165 people, after 20.812 hours

200 people, after 103.75 hours, beyond which the population doesn't grow.

Edited September 17, 2009 by ogden_tbsa

[Guest]

165 people at 1248 minutes

[Guest]

I took it to mean that the rate of increase decreased by 5% each time a person was born, which if that was the case I agree with Superprismatic's first guess of 136:

0.20/(0.95^0) + 0.20/(0.95^1) + 0.20/(0.95^2) + 0.20/(0.95^3) + ... + 0.20/(0.95^[x-1]) = 21 (where x is the number of people born in those 21 hours)

Which becomes:

0.20/(0.95^[x-1+1]) - 0.20 = 21/0.95 - 21

0.95^x = 0.95/6.2

x = ln(0.95/6.2)/ln(0.95)

x = 36.57... (Round down to 36)

so 136 people.

But evidently the OP meant this:

1/[5-0(0.05)] + 1/[5-1(0.05)] + 1/[5-2(0.05)] + 1/[5-3(0.05)] + ... + 1/[5-(x-1)(0.05)] = 21 (where x is the number of people born in those 21 hours)

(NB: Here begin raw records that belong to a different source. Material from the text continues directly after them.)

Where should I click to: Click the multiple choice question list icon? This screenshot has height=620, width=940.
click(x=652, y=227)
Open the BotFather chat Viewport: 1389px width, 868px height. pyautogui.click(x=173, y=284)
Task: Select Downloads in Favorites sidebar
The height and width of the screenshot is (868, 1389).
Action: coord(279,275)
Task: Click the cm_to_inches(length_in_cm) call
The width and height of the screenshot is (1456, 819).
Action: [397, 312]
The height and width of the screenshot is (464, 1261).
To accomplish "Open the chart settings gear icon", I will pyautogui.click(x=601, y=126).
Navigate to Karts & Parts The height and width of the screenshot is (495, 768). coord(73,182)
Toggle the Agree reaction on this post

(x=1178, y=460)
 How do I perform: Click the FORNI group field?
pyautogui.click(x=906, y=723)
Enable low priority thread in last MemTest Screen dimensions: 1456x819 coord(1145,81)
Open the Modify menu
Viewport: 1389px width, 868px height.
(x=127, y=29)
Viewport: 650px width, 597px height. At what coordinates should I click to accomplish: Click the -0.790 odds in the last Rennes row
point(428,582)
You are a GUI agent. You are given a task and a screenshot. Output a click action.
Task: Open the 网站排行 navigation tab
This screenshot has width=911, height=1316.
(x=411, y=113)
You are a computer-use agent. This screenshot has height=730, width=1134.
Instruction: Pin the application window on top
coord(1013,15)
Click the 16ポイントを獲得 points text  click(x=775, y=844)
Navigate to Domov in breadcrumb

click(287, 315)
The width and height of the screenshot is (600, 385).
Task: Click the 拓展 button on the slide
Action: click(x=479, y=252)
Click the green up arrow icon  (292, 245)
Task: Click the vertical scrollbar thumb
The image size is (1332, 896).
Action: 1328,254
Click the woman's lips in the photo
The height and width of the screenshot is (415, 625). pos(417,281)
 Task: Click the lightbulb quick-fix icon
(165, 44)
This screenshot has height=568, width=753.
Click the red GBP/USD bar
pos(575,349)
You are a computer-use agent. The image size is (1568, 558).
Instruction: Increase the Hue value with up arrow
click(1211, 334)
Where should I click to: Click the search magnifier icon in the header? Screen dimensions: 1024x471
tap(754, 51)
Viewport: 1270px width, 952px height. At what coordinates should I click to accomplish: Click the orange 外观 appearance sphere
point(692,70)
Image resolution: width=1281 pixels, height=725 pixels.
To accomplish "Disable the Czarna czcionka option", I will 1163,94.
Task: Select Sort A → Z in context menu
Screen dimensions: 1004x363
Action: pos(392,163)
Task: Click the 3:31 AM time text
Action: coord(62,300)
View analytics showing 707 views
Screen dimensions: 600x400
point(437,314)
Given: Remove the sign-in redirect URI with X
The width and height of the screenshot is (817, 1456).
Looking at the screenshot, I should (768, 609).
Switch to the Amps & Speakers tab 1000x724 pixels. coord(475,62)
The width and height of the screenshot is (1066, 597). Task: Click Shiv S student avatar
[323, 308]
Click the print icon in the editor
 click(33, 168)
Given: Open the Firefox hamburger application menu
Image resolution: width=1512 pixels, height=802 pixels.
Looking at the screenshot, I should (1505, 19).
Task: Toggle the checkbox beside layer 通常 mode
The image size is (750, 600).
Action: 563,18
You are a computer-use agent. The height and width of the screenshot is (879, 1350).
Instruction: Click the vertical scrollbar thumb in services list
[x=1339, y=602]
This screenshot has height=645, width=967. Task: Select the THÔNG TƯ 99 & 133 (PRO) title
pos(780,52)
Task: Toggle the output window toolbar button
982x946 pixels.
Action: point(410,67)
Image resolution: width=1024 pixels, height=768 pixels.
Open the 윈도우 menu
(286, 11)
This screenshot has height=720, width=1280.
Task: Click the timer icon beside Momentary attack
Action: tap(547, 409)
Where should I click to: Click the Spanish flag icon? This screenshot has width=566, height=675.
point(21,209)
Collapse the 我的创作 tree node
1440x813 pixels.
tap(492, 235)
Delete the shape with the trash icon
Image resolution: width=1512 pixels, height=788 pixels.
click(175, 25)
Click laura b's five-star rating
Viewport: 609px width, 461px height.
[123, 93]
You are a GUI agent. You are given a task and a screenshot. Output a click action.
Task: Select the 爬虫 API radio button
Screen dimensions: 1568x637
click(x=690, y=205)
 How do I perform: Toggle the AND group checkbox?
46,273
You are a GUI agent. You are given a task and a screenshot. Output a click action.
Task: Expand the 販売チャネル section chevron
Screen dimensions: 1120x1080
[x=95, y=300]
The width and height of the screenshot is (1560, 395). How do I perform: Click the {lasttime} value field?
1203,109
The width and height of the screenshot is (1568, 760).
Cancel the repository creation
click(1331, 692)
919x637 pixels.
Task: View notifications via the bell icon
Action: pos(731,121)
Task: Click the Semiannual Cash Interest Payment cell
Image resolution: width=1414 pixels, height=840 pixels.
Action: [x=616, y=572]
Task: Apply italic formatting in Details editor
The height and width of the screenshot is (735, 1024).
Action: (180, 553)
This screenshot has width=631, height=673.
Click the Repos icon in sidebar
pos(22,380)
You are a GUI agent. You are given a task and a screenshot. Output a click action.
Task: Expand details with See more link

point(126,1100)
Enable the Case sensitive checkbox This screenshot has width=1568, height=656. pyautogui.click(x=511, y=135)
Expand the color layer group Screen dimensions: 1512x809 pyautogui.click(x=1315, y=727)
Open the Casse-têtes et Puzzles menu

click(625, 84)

My question is, is there a way to simplify and solve for x here like above or do we have to use a spreadsheet or something similar and brute force it?

[Guest]

167 people.

Hour 1 - new person born every 12 minutes

Hour 2 - new person born every 12.6 minutes

Hour 3 - new person born every 13.23 minutes

etc...

Hour 21 - new person born every 31.83 minutes

At hour 21 67.31 people have been added but you can't have 0.31 of a person so 67 perople have been added. 167 is the answer.

[Guest]

165 it is!

[Guest]

The population at 21 hours is 165 persons since the last one arrived at 20h48m43s. The next will not arrive for 23 minute more. The final population of this progression will be 200 persons at 4d7h44m51s at which the rate will become zero and as such no more new arrivals, therefore the rate will not change from zero.